It requires a certain degree of mindfulness to be able to make photographs. Until you tap into that meditative or flow state, you won’t be able to capture anything worth capturing. It’s a subtle dance – to be simultaneously aware of the effects of external stimuli and your responses to those stimuli. 

Why did you choose to make a photograph of that man sitting alone as everyone walks past him? How did it make you feel? Did you identify with the peaceful solitude or did it show up as loneliness for you? 

“How does it make you feel? ” – It is a very important question to ask yourself. Did you photograph love or disgust, familiarity or discomfort? 
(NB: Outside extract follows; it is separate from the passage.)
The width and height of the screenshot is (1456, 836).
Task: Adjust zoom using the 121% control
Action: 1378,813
I’m not strictly a street photographer, I capture whatever fancies my eyes. Whatever elicits an emotional response in me. Yet, streets occupy a certain corner in my heart due to the sheer uncertainty it stores in itself. I need to be extra-attuned to my surroundings if I even want to stand of making a half-decent photograph. Yet I’m always haunted by the question: “Am I paying enough attention? “

Photographing another human being is a very intimate act, whether you know that person or not. It is actually seeing them, and catching them in an unguarded moment of vulnerability, that is what makes the photograph so pure. And yet, I’m always haunted by the question, “Am I being intimate enough? “

No, I am not. I can make a photograph of a stranger on the street and if I don’t look at that photograph ever again, I will not recognize that person the next time I meet them. Am I really being mindful enough?
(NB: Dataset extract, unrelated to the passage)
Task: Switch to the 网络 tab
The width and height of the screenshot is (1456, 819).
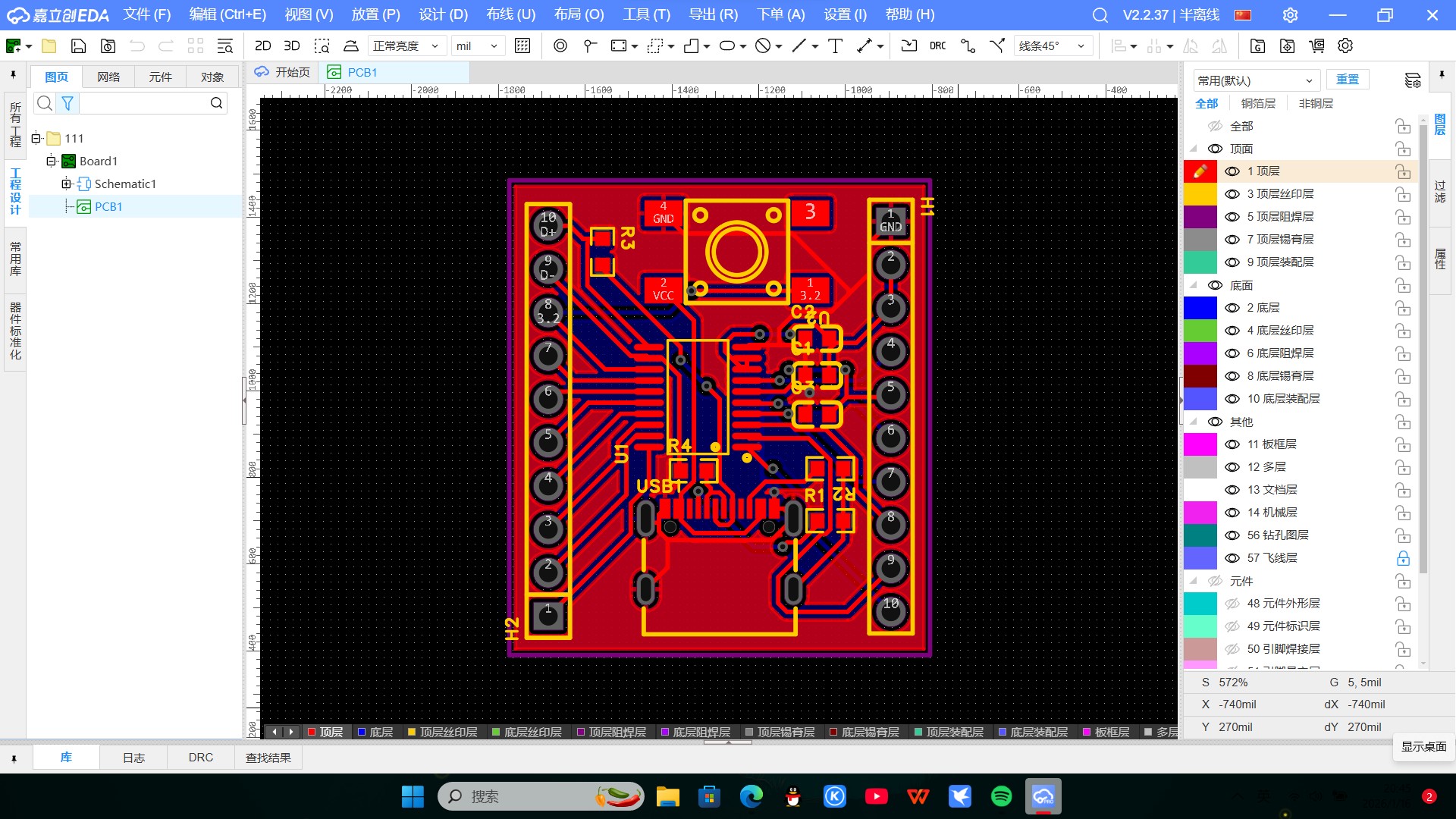Action: point(108,77)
The translation of one of Rabindranath Tagore’s poem sounds like this: (Translated by Rajib Roy)

“I traveled miles, for many a year,
I spent a lot in lands afar,
I’ve gone to see the mountains,
The oceans I’ve been to view.
But I haven’t seen with these eyes
Just two steps from my home lies
On a corn of paddy grain,
A glistening drop of dew.”

For a very long time, I used the excuse of not being able to travel as the reason why I have not created good enough photos. Not until I was locked up in my room for 9 months, did I actually became curious to explore my neighborhood with my camera. And, I was heavily rewarded when I decelerated, reflected internally, and then pointed my camera.

I had probably visited this ghat a hundred times before the COVID-19 pandemic and I never noticed these scenes – such novelty in my neighborhood. A raw piece of nature. Either because it used to be way more crowded back in those days, or perhaps of my new-born interest in this place. I created this series over a span of just two weeks.